Calzature, in Lombardia export in crescita ma calano imprese e occupati

Ministero dell’Economia e delle Finanze

L’industria calzaturiera lombarda cresce nell’export, ma il tessuto produttivo si assottiglia. Il settore calzaturiero italiano mostra segnali di progressiva stabilizzazione, pur restando inserito in un contesto macroeconomico globale ancora incerto. È quanto emerge dall’indagine congiunturale condotta dal Centro Studi di Confindustria Accessori Moda per Assocalzaturifici, che fotografa l’andamento del comparto nei primi nove mesi del 2025.

A livello nazionale, i ricavi restano in territorio negativo, con una flessione del -4,1% rispetto allo stesso periodo del 2024 nel campione delle imprese associate. Tuttavia, il dato del terzo trimestre segna un evidente rallentamento della caduta: il fatturato registra un -0,9% tendenziale, un risultato decisamente migliore rispetto alle contrazioni più marcate della prima metà dell’anno. Un segnale che lascia intravedere una possibile fase di assestamento dopo mesi di difficoltà.

In Lombardia, il quadro presenta luci e ombre. Nei primi nove mesi del 2025 l’export in valore di calzature e componentistica cresce del +9,5% rispetto all’analogo periodo del 2024. Un risultato rilevante, che conferma il ruolo strategico della regione nelle dinamiche dell’export nazionale del settore. Le prime cinque destinazioni coprono complessivamente il 53% delle vendite all’estero: la Svizzera resta il primo mercato con un +5,6%, seguita dagli Stati Uniti, che però registrano una flessione dell’11,2%. Positivo l’andamento verso la Francia (+8,8%) e soprattutto verso la Germania, che segna un balzo del +92,9%, mentre la Cina evidenzia un calo significativo del -22,1%.

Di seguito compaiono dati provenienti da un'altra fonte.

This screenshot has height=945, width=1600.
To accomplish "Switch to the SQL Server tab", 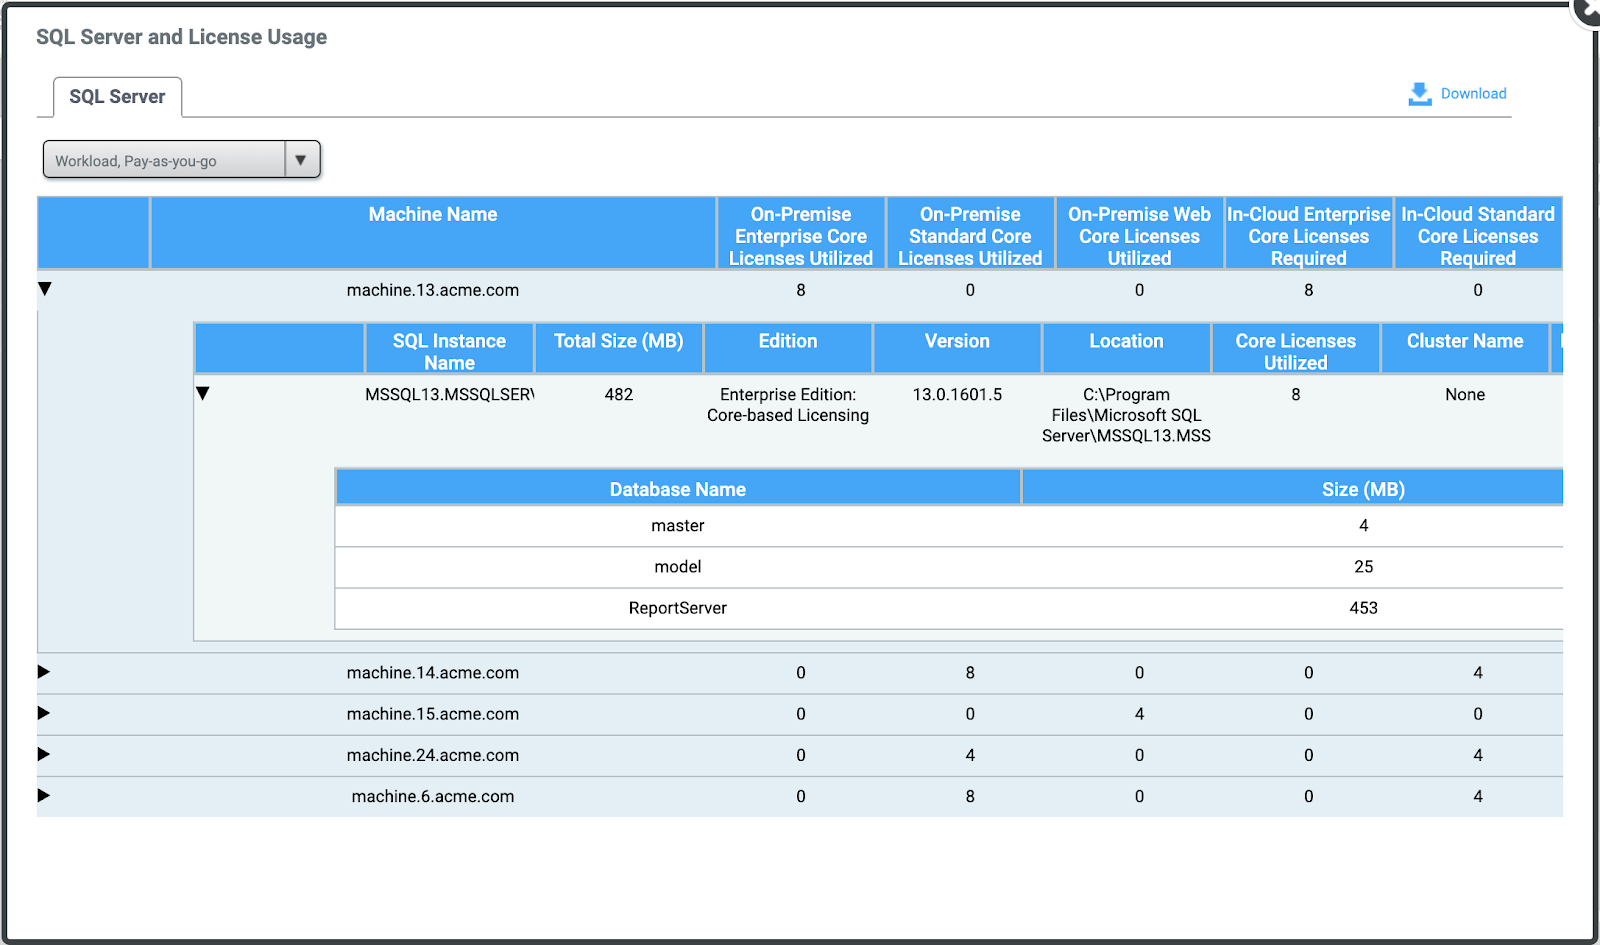I will click(x=117, y=97).
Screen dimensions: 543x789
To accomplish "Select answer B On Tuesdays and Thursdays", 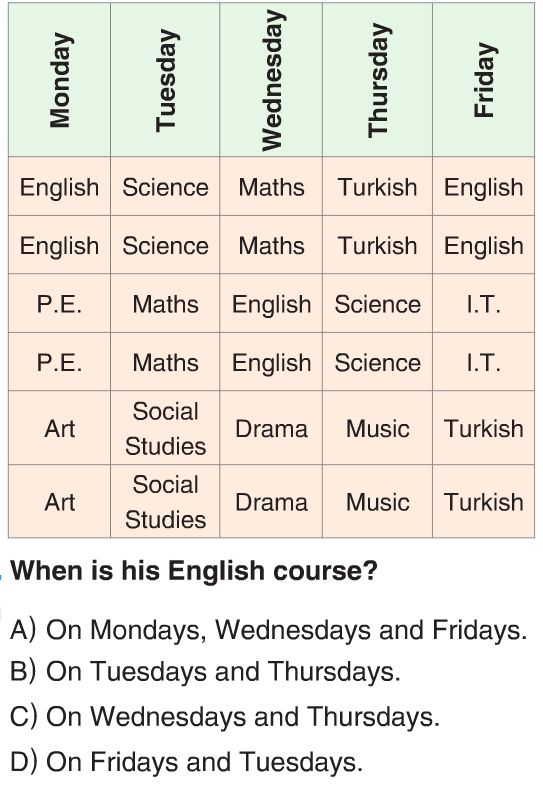I will pyautogui.click(x=205, y=671).
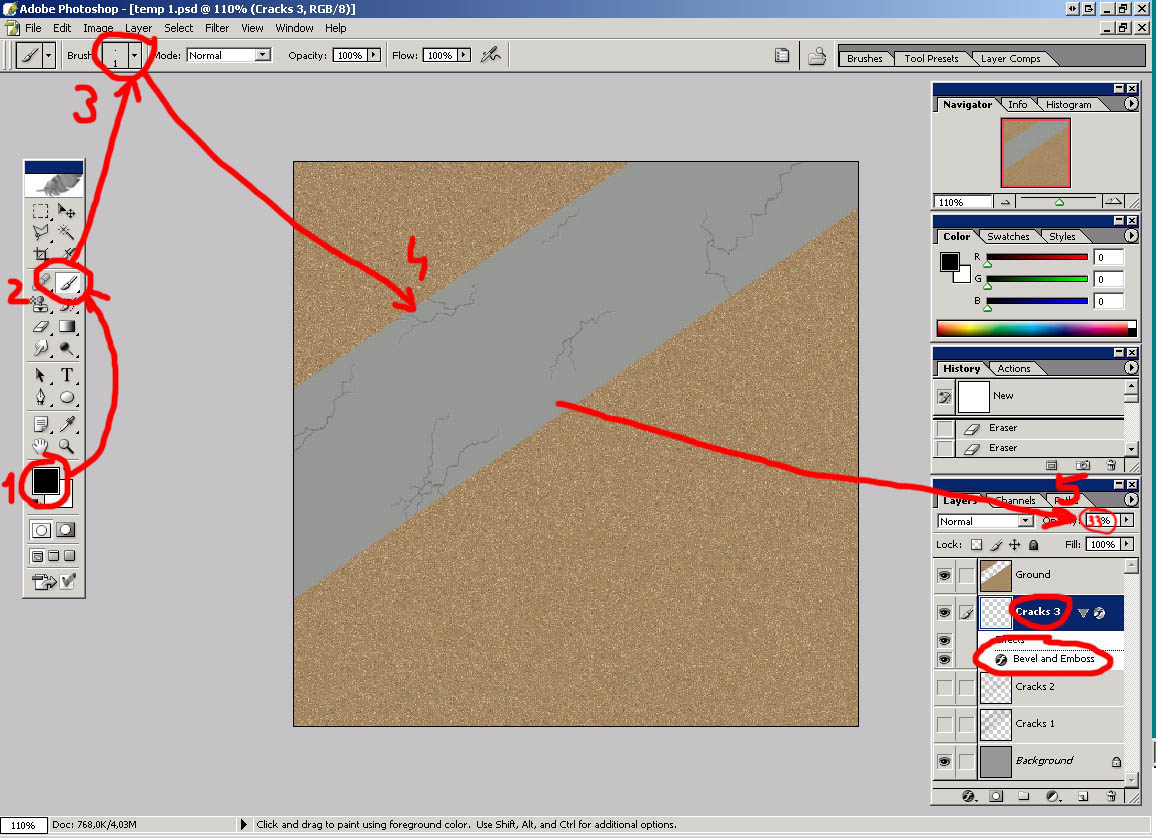Viewport: 1156px width, 838px height.
Task: Select the Type tool
Action: pos(68,375)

Accanto alla crescita dell’export, però, emergono segnali di fragilità strutturale. Il numero di imprese attive in Lombardia, tra calzaturifici e produttori di parti, diminuisce di 22 unità rispetto al consuntivo 2024. Parallelamente, si registra un saldo occupazionale negativo di 347 addetti. Dati che indicano come la ripresa delle vendite all’estero non si traduca ancora in un rafforzamento del tessuto produttivo e dell’occupazione.

Sul fronte degli ammortizzatori sociali, le ore di cassa integrazione guadagni autorizzate dall’INPS per le imprese lombarde della filiera pelle nei primi nove mesi del 2025 scendono del 46,4% rispetto al 2024. Sono state autorizzate 961mila ore, un numero in forte riduzione ma ancora nettamente superiore ai livelli pre-Covid del 2019, a conferma di una situazione non del tutto normalizzata.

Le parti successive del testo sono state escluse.